It was the much-awaited end of a dark and dreary period. The light at the end of the tunnel. The moment the clouds parted to reveal the glorious sunshine. The relief after hardship.
It was the end of the kids' formal assessments/exams.
The three weeks of formal assessments had been every bit as challenging as I had anticipated, and then some. It had been the very first time I'd had to face final formal assessments with 3 school going kids. And I was not doing well at it.
There was enormous pressure for Shakeel (12) to succeed, since he is facing high school in 2013 and it is important that he tries to get a bursary. Our frustration was that he had, until recently, achieved top marks for most subjects. Recently however, after a girl in his class beat him in one or two subjects, he has just conceded defeat. He will not even try to reclaim his position, and just accepts that he cannot achieve the same level of performance ever again.
His dad and I, out of sheer frustration, decided to provide some motivation for him. He loves (and I mean really loves) his Playstation. He has wanted a 320 gig Playstation 3 with move for a very long time, so hubby bought it and showed it to him. He would however only get to keep it if he achieves the same level of results as before; otherwise it would be sold. So Shakeel put in immense effort (annoyingly not at all motivated by the prospect of being awarded a much-needed bursary), but in the hope that the Playstation will soon be his to keep.
The formal assessment period had some weird effect on Tharaa (9). She became more playful than ever and just didn't take my threats, begging or even my punishment seriously. I'd give her questions to answer and find her drawing. Most of my energy went into getting her to focus or just to take the formal assessments seriously.
Yesterday was particularly stressful, since she wrote her Natural Science paper this morning. I hadn't been in a particularly happy mood to start with, so her jokiness was even more annoying than usual.
"Focus on your work. You are making me insane. You are going to be sorry!" she sang to the tune of Adele's "Someone like you", enjoying her irritating game of singing all my threats back at me. My head buzzed with four-letter words (while some managed to slip out, much to her amusement).
Over the past few months (even before these assessments), Shakeel and Tharaa had taken most of my attention and time; the former because the stakes are so high this time and the latter because, well, I think she regards school work as a way to entertain herself at my expense.
In addition Aisha (2) is extremely clingy and does not want to share my attention with the others, which makes it very difficult to work with them. One particularly frustrating afternoon last week, as she clung to me, I wished she had a little friend to play with. But then I thought, many kids who don't have friends, create them. So I pointed to a corner and said, "See Aisha, see the little girl. She wants to play with you." The poor child shrieked with fear and tried to climb up my leg- it turns out that she has inherited my fear of the unseen. For all I knew, the little girl she had been picturing was the little weirdo from "The Ring".
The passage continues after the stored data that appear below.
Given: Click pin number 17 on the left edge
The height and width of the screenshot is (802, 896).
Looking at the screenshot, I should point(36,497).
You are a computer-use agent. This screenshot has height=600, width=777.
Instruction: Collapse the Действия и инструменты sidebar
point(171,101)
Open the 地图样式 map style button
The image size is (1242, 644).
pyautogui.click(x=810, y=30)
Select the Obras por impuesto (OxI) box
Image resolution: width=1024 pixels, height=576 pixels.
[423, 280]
So, poor Nuha (6)'s homework has been neglected by me for a while now; with her dad doing it at the last minute outside the school gates before signing her homework diary. I had no idea what the poor thing was learning at any given time, as there was just too little time after they came from school in the afternoons.
Last week she came home saying that I should help her with her spelling words, which she would be tested on in her formal assessments. They were doing the 'sh' and 'th' sounds.
"Spell 'wish'," I said, "as in 'I wish this formal assessment was over".
"W-i-s-h", she spelled out.
"Spell 'gosh' " I instructed.
"OMG," she responded earnestly, surprising me with her knowledge of internet slang (for which I blame Selena Gomez).
So this afternoon, I was ecstatic when they returned from school, signalling the end of the formal assessments. Finally I could breathe again, smile again-after three weeks of blood, sweat and tears. And just in time to celebrate Tharaa's birthday tomorrow.